If one household faces a more uncertain future because it has had the security of a defined-benefit pension plan replaced with the market uncertainty of a 401K, that is the household's problem. If an entire segment of the population loses confidence in the future course of the economy because of pension uncertainty, that becomes everyone's problem. Lack of consumer confidence can drag down the entire system. Those employees have a dual role — they are also consumers.

The relentless drive on the part of corporations to cut costs in order to be competitive on a worldwide basis has led to a smaller domestic workforce. However, who did they think their customers were? Those employees who have been laid off or redirected into less-lucrative employment after their jobs disappeared overseas are less robust consumers. The parking lots of the former huge Midwestern auto manufacturing plants used to be filled with new cars. Those employees were good customers. These structural changes in the labor force will work themselves out over time, but until they do, they can drag down overall consumer confidence. Real estate prices will rebound as part of a general rebound in the economy. Strong leadership is needed.

All fun parties eventually come to an end. This party crashed when the real estate market stopped rising and turned downward. Price cycles have been a characteristic of markets since Adam Smith was pricing fresh strawberries, but the players in the mortgage loan business acted as if a price downturn was impossible.

When Don Meredith sang on Monday Night Football, although one team was clearly a loser, the other one was a winner. Winners are hard to find as this party ends.

It is the market downturn in real estate values that has caused the wave of foreclosures. Rather than losing their ability to pay, borrowers have lost the motivation to pay as their equity ebbs away, passing zero and becoming negative. The borrowers with no equity to protect can use the foreclosure period for free rent and walk away, leaving lenders with collateral worth less than the loan. In a downturn, while a few borrowers may lose their jobs, all borrowers are affected by dropping real estate prices.
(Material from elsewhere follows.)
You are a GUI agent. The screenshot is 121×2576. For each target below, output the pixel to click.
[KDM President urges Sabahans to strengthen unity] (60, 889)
Once prices went down, the foreclosure game became a lot less fun. Now the lenders were stuck with collateral worth less than the amount of their loans. Since they were operating in a highly leveraged status, they went under quickly. This house of cards is still collapsing. The final bill has yet to come due, but it will be large. As we survey the wreckage of still another experiment in financial deregulation, the words of a 1960s song provide a sad echo. “When will they ever learn? When will they ever learn?”